Неумеха взяла её руки в свои и начала тщательно разминать пальцы. Неожиданно знахарка почувствовала облегчение.
– Где ты этому научилась? – нарочито строго спросила она.
Неумеха побледнела.
– Не вели казнить, матушка! Давеча пыль вытирала, там, где твои свитки лежат, ну и…
Прозора потрепала её по голове.
– Я не сержусь. Я даже рада, что ошиблась в тебе, думала, вовсе никчемушная женщина…
И, глядя в глаза просиявшей Неумёхе, добавила:
– Лечить людей – труд великий. Не всякий может брать на свои плечи чужую боль. Потому и считается, что лечить могут только мужчины…
– Но ведь ты лечишь!
– Так за то меня прозывают то ведьмой, то колдуньей… А нет-нет, горлопан находится, гнев людей против тебя направляет. Придут, да и сожгут тебя вместе с избой…
Неумёха перекрестилась.
– Пронеси, господи!
– Напугала я тебя?
– Ну ежели подумать, всякое дело может бедой обернуться… Женщины вот при родах помирают, что ж теперь, и не рожать вовсе?
– Ты будто что сказать хотела?
– Хотела, матушка… Он поддаётся!
– Кто, Любомир?
– Горб его поддается! Сперва такой твердый был, как булыжник. Мнешь его, мнешь – ничего! А ныне спина как бы отзывается. Мол, нравится мне это, наберитесь терпения…
– Так тебе спина и сказала?
Неумёха опустила глаза.
– Ты надо мной смеешься, а я чую, Любомиру легче стало. Только он молчит, всё ещё не верит. – Она помолчала и выдохнула: – Мы ведь горб ему промерили?
– Вестимо. И что?
– А то, что его спина как бы длиннее стала, а сам горб меньше.

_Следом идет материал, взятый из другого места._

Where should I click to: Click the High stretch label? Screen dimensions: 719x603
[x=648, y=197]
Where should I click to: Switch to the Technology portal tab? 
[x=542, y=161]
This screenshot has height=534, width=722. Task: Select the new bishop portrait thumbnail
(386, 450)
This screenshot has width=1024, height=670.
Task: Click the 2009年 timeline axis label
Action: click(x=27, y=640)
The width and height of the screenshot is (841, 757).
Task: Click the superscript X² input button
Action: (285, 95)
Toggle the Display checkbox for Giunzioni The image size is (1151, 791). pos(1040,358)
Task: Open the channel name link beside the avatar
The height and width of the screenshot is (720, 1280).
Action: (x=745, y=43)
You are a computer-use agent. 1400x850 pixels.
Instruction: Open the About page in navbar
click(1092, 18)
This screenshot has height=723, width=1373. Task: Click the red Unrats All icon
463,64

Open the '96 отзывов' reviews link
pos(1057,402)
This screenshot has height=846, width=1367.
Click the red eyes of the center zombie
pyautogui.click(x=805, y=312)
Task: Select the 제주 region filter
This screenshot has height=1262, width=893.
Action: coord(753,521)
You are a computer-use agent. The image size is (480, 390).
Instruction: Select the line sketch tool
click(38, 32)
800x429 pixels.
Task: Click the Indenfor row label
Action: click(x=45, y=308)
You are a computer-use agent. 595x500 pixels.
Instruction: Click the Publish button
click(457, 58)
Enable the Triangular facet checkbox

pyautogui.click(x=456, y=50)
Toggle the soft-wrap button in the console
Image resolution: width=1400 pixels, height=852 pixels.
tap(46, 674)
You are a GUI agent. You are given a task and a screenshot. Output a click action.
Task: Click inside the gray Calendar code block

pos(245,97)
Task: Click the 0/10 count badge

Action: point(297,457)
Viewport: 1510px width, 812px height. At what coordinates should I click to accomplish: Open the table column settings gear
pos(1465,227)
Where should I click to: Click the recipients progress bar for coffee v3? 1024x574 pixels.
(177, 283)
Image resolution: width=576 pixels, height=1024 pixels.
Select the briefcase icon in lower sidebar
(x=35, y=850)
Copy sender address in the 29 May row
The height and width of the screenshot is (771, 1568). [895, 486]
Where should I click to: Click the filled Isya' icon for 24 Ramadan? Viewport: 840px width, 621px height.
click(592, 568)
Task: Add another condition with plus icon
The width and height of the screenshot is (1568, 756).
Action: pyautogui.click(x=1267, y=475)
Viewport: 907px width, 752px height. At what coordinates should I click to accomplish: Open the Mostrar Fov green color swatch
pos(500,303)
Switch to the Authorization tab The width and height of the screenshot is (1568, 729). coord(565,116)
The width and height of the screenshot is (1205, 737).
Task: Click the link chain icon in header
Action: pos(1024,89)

– Ты Любомиру об этом говорила?
– Нет.
– И помалкивай. Ещё посмотрим. Хуже всего – зря обнадёживать.
– И еще, матушка-боярыня, домой я сбегаю, ребятишек покормлю.
– Сбегай. Ежели тебе трудно, ты скажи, я ведь не неволю.
Шагнувшая было к двери Неумёха застыла на месте.
– Не могу не приходить. Я давеча Пресвятой Богородице молилась, так голос мне был.
– Голос?
– Голос! И сказал он мне: отныне, Неумёха, дело твое – хвори людские лечить.
– Ой, врёшь ты, девка, – улыбнулась Прозора. – Да не гоню я тебя. Беги, корми своих ребятишек. И возвращайся. Я теперь, пожалуй, без помощницы и не смогу.
– Я – мигом!
Неумеха и вправду побежала, а Прозора положила голову на руки и незаметно для себя заснула. Среди бела дня!
Наверное, в Холмы как раз спустился ненадолго языческий бог сна, потому что присевший под яблоней Любомир тоже нечаянно заснул. Скорее от усталости. Сидел себе, думал, да и провалился в сон. Совсем замучили его бабы своим лечением!
Нет, он не жалуется. Знахарка пока ни в чем его не обманула. Сказала, будет трудно. Так и есть. Обещала – будет больно. Если бы ещё поклялась, что его муки не напрасны… Не обещала. Теперь остается лишь ждать да надеяться. На чудо или на самого себя?